By Holley Nees - bio | email

LIVINGSTON, TX (KTRE) - "The line would go all the way out there.  You see where that red car is, people [would] be lined all out there waiting to get in.  Sometimes they waited all night," said former casino employee David Battise.

Now the Alabama-Coushatta Tribe of Texas is the one that will  have to wait until the next legislative session.

"We've been waiting this whole time so we've just got to wait again," Battise said.

They will look at other options like bringing back tourism, but train rides and bus tours aren't always enough to keep the money coming in.

"Gaming's not our only option, but it is one of the most lucrative options.  That's how come we fight for it year in and year out," said Tribal Council Chairman Carlos Bullock.

Reopening isn't an option dealt to the tribe this year, but Bullock isn't folding.

"Actually letting down our people is what's really difficult for me because I know a lot of people depended on us to try to get this passed," Bullock said.

People like David Battise.

"When it's ready to close down there was nothing I could do, just go look for another job.  There was a lot of people losing their jobs that day.  Pretty tough for everybody," said Battise.

Former employees like Battise are waiting until the day where they can put their uniforms back on.

"I told my boss I'm just going to walk straight down here and put my application in.  Just waiting, that's all you can do.  I wish they would open it back up," Battise said.

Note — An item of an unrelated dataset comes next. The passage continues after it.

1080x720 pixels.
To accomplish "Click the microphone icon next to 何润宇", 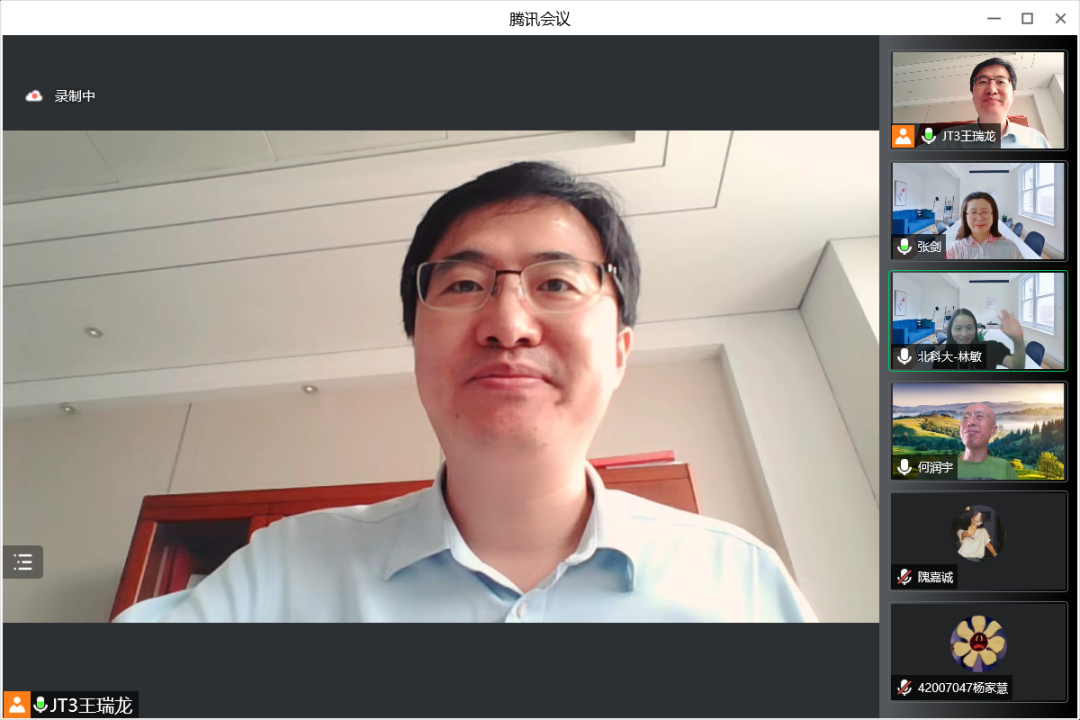I will pos(905,467).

It may be a ways down the road, but the Tribe will keep fighting.

"Giving up is not an option," Bullock said.

The odds may be against the Tribe this year, but they're hoping next year their luck will change.

"I think it'd be good if it opened back up.  I'm waiting for it to open up," Battise said.

They needed 100 votes in the Texas House to place the bill on the ballot for a statewide election, since it required a constitutional amendment to allow gaming in Texas.   They got close with over 90 votes, but it wasn't enough.   The tribe said they plan to push for gaming on tribal lands again at the next legislative session in 2011.